_Supplied material_:
_ _ _ _

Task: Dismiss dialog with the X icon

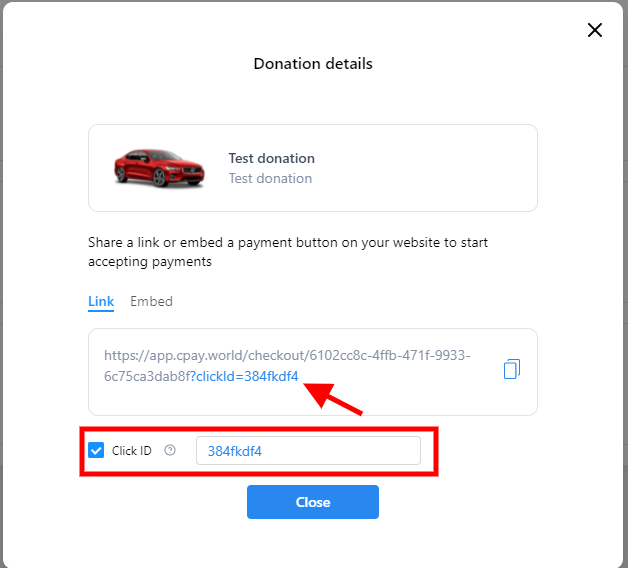Action: tap(595, 30)
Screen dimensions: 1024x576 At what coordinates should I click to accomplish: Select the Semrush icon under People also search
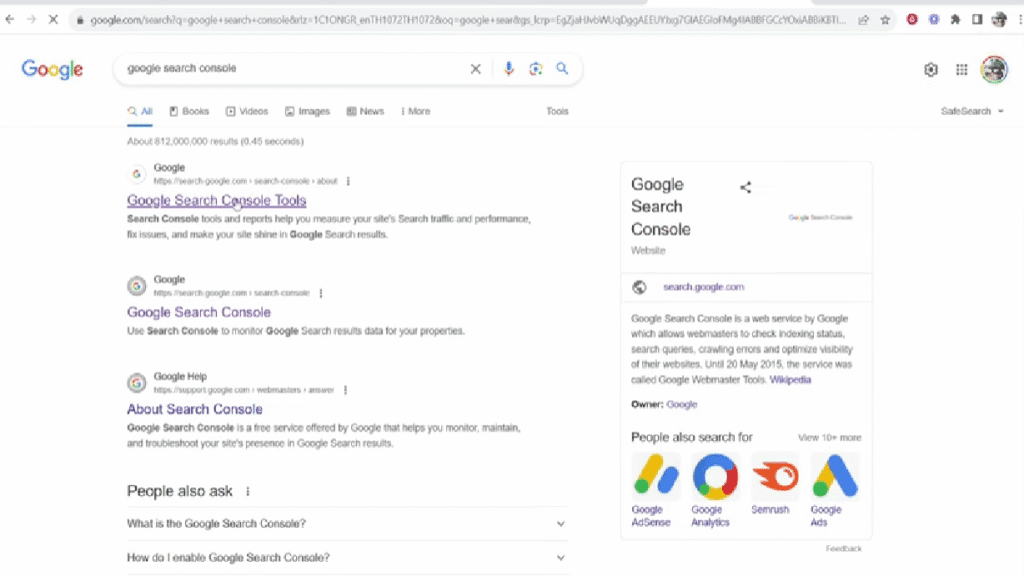(772, 478)
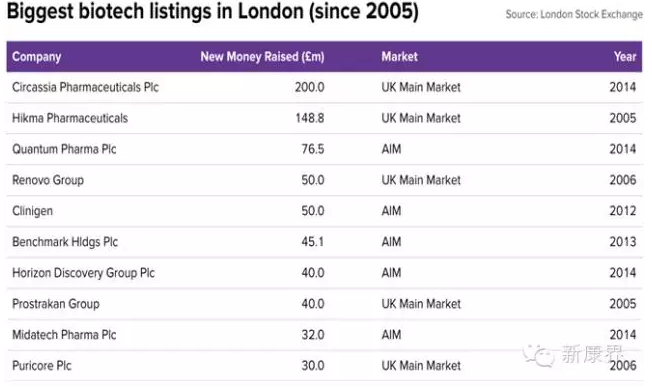Select the Company column header
The height and width of the screenshot is (388, 652).
[37, 57]
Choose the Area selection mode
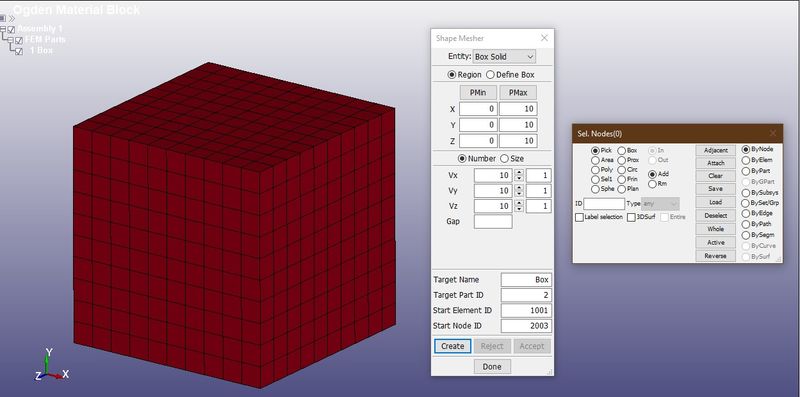Image resolution: width=800 pixels, height=397 pixels. (603, 160)
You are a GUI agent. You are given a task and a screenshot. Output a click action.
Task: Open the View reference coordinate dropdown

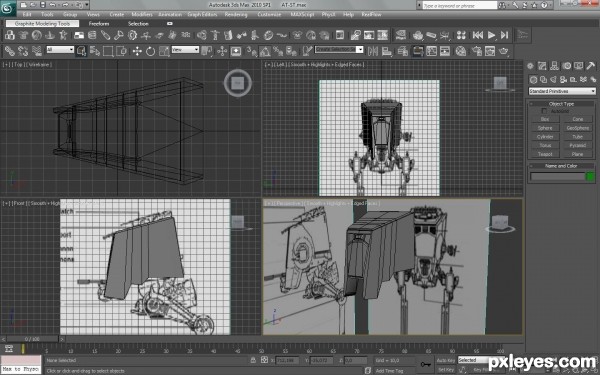(x=185, y=50)
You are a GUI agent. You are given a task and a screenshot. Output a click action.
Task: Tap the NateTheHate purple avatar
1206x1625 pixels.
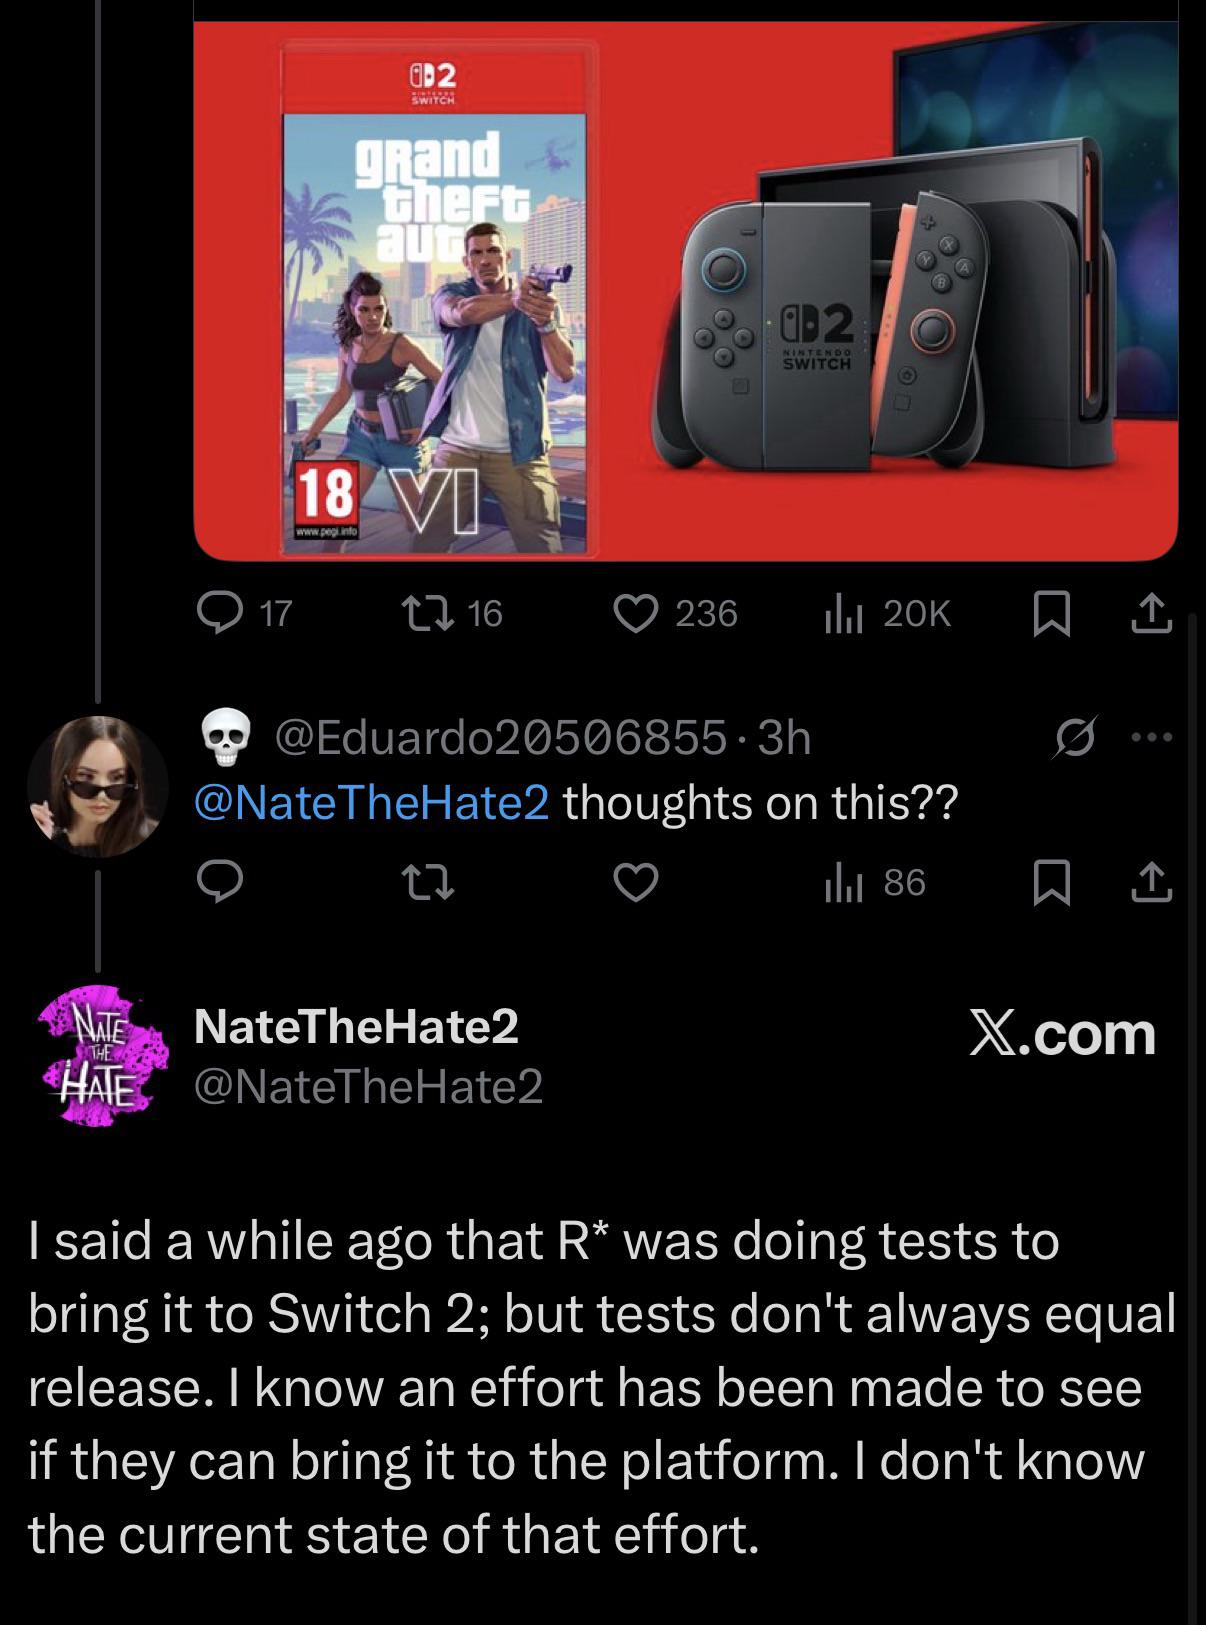[97, 1056]
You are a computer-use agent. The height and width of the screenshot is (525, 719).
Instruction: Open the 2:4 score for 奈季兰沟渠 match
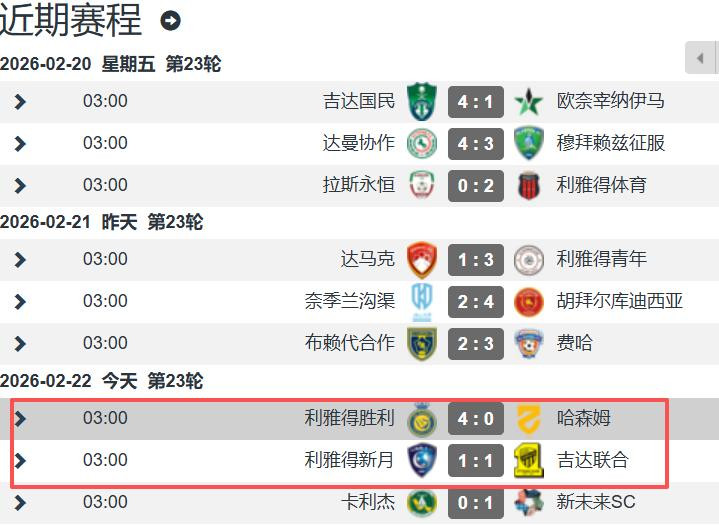point(476,301)
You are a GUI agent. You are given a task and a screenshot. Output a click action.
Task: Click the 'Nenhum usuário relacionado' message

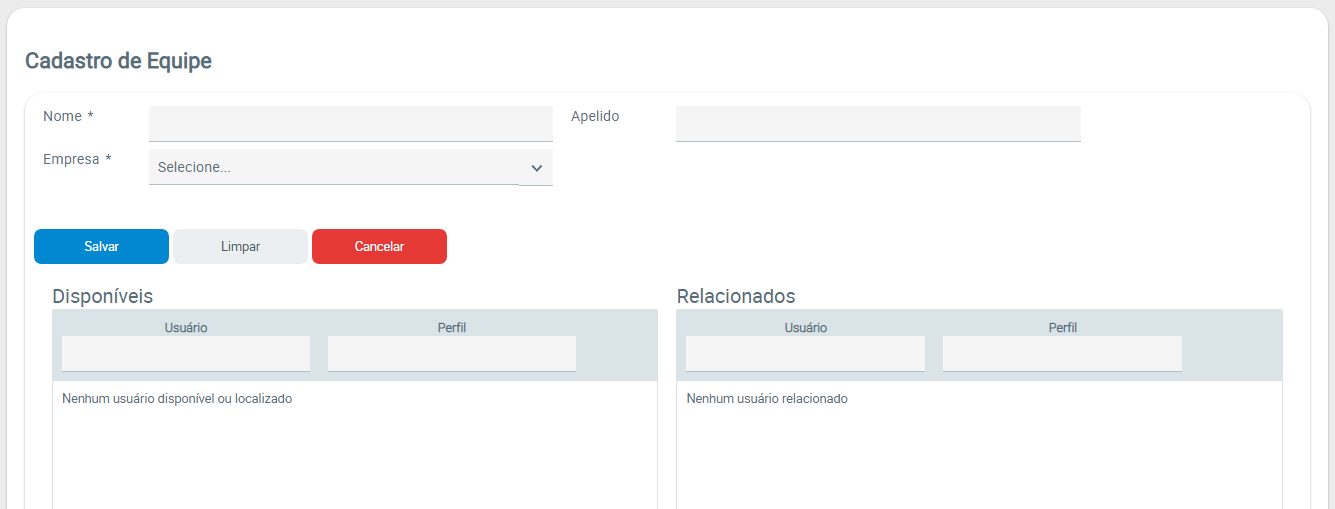(x=767, y=399)
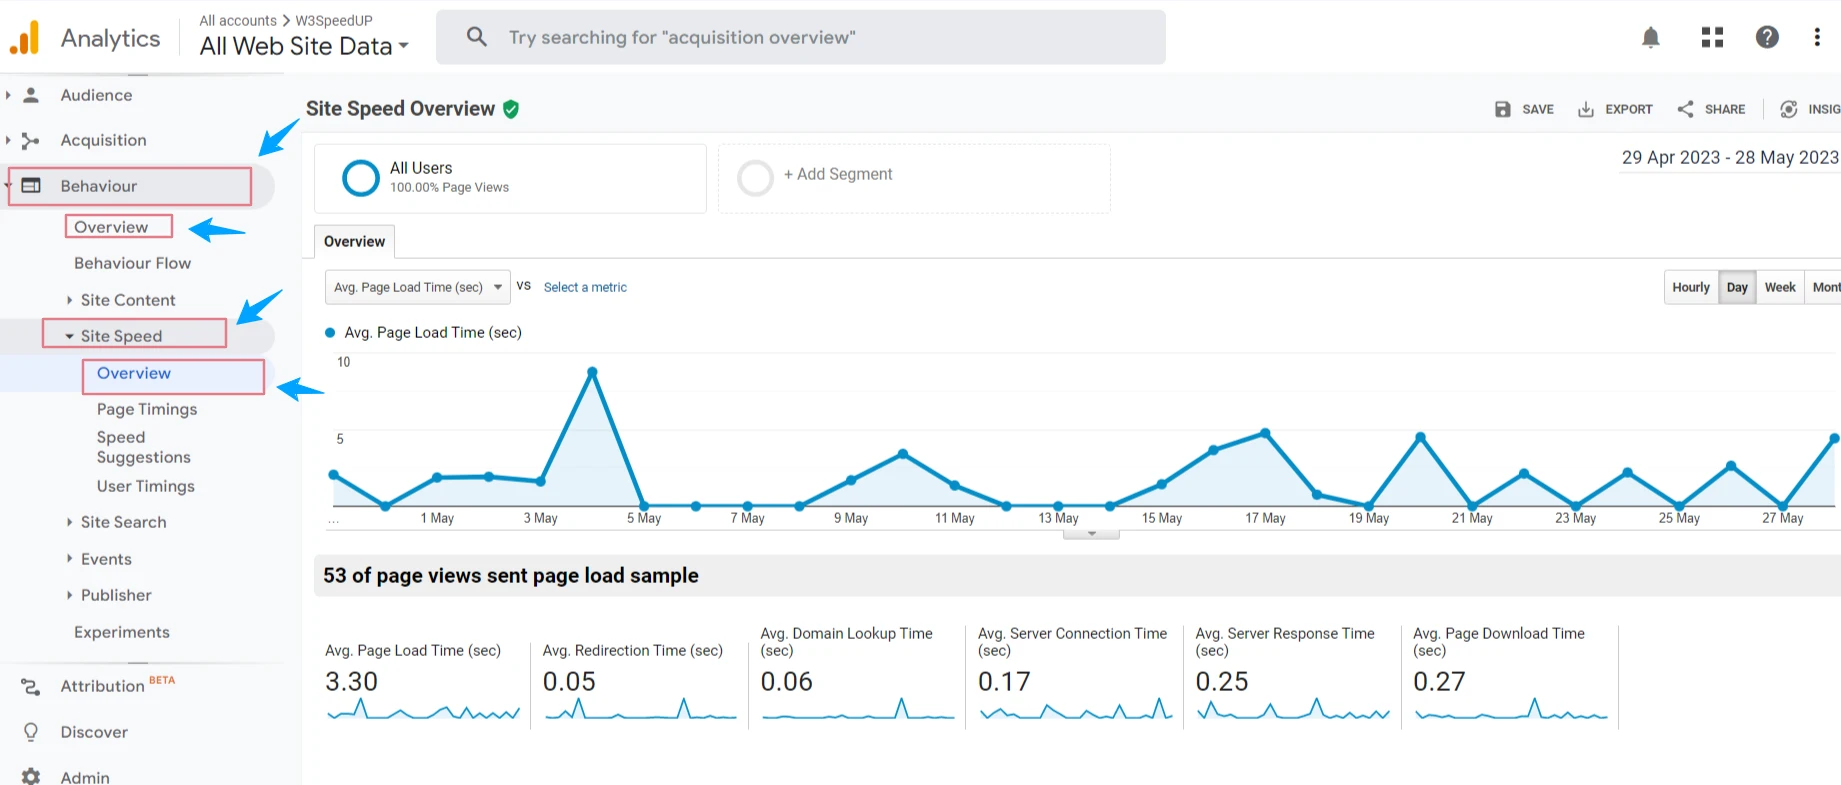The image size is (1841, 785).
Task: Click the Select a metric link
Action: (585, 287)
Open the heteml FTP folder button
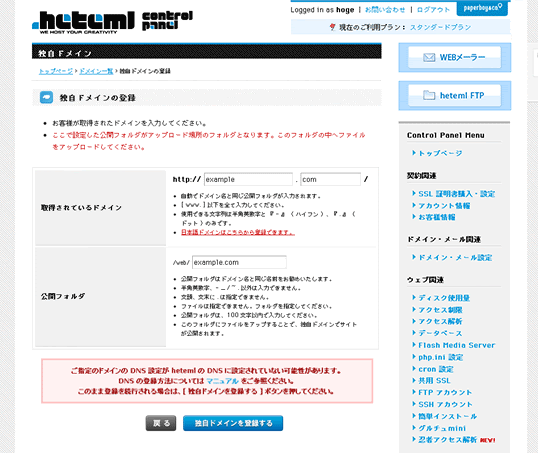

_ _ _ _

_Try it_: Return all of the material precisely as written. No picture belongs in it.

_Reply_:
Task: Dismiss dialog with the X icon

Action: tap(595, 30)
Screen dimensions: 1024x576 At what coordinates should I click to accomplish: Select the Semrush icon under People also search
(772, 478)
Select the Company column header
The height and width of the screenshot is (388, 652).
[37, 57]
Choose the Area selection mode
Image resolution: width=800 pixels, height=397 pixels. (603, 160)
You are a GUI agent. You are given a task and a screenshot. Output a click action.
Task: Open the View reference coordinate dropdown

(x=185, y=50)
You are a GUI agent. You are given a task and a screenshot. Output a click action.
Task: Tap the NateTheHate purple avatar
1206x1625 pixels.
[97, 1056]
You are a computer-use agent. The height and width of the screenshot is (525, 719).
Instruction: Open the 2:4 score for 奈季兰沟渠 match
point(476,301)
You are a GUI agent. You are given a task and a screenshot. Output a click action.
Task: Click the 'Nenhum usuário relacionado' message

(x=767, y=399)
The image size is (1841, 785).
Task: Click the Select a metric link
Action: (585, 287)
Open the heteml FTP folder button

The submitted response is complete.